Dealing with Errors | AI Game Development: Synthetic Creatures with Learning and Reactive Behaviors

The model of momentum and friction is an error that accumulates over sequences of turns. Additional errors for single angles can be included, too. The idea is to complicate this nonlinear problem to reveal how well a perceptron approximates the solution.

These errors can be seen as a constraint to get the animat to perform realistically. The AI should take these errors into account so that the animats can still be effective at aiming but realistic at the same time.

Ignoring the variations in aiming would be error prone, causing the AI to under- and overshoot. Such errors are acceptable when the animats are playing against beginners. However, we want a top-quality AI that can deal with aiming errors so that expert human players feel challenged, too.

Inverse Problem

To compensate for errors, we could model the inverse of the error function (see Figure 18.3), so that the perfect corrected aiming angle is suggested. However, mathematical understanding of the problem is required and the inverse of a function does not always exist (like the one equation in Chapter 16, "Physics for Prediction").

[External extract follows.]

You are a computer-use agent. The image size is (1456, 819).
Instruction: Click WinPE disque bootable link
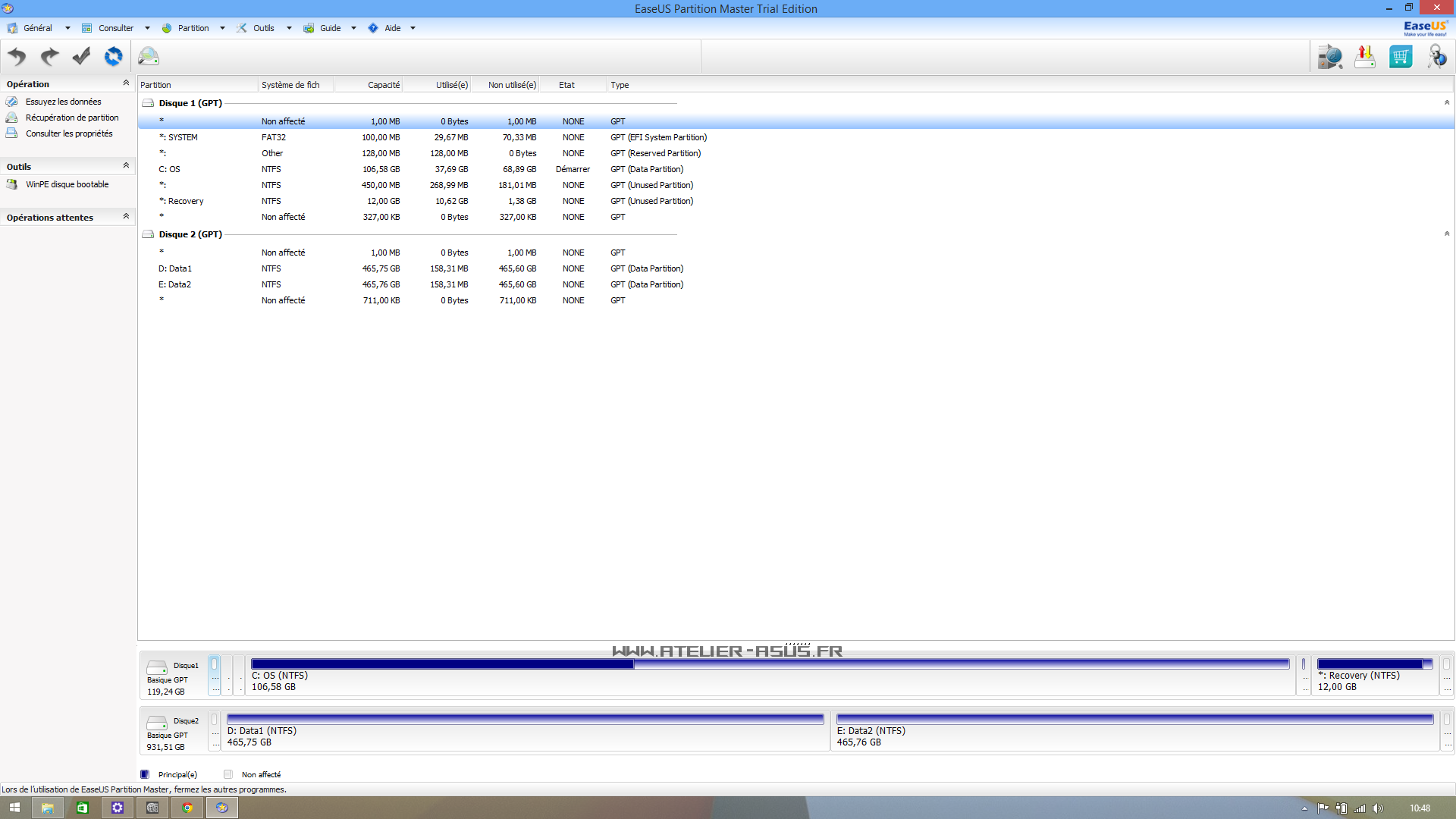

Figure 18.3. An error function over an angle, and the inverse function that satisfies f(g(x)) = x.

graphics/18fig03.gif

Ideally, the AI needs a simple math-free way of approximating a function that will serve as the inverse of the aiming error. This approach would allow the animats to learn to perform better as they practice without a model of the error.

In the simulation, the AI can compare the desired angle (action) with the actual angle (observation). Given enough trial and error, it's possible to predict which corrected angles are required to obtain the desired angles. This approach gathers input/output pairs from the simulation, and learns the inverse relationship by flipping the pairs.

Further Information

The AI manages to deal with aiming errors by learning the inverse error function. However, this problem is particularly suited to reinforcement learning. In these types of problems, each action gets evaluative feedback based on how close the result is to the desired output. By using the feedback, the AI can adapt itself incrementally to perform the task better. This technique is covered in Chapter 46, "Learning Reactive Strategies," and aiming could be re-attempted later as an exercise.

Implementation

The AI uses sensors to regularly check the actual angles by which the body has turned since the last update. This allows the AI to compare what actually happened with what was requested in the previous update. However, the result must be flipped around; the AI needs to know what angle to specify based on the desired turn. Because the system now knows which angle to request to get the result that was observed, this preprocess provides a training sample for the perceptron. The neural network can be trained incrementally to learn these patterns.

The information gathered does not help solve the same problem next time around. Consider, for instance, that we are trying to get the desired angle d₁. If we try angle a₁ as an action and observe an angle of d₂, we still don't know how to get d₁! All we know is how to get d₂. Given enough samples, we'll eventually discover the angle that produces d₁.

For this problem, an online learning approach is used. The obvious benefit is for the animats to learn to improve their aiming during the game. This sounds more impressive than it is, but it's still fun to watch the animats improve their skills.

One important thing to remember is that the perceptrons may have to deal with input and output values that are not within the unit vector. This is the case for angles in degrees, for example. For this reason, we'll use rescaling on both the input and output. On the output, it's absolutely necessary to rescale for the perceptron to learn or the output unit couldn't produce all the possible results. Scaling is also applied to the input because it learns faster empirically. In theory, this is not necessary, but we can use suitable default parameters (for instance, a learning rate of 0.1) and get good results.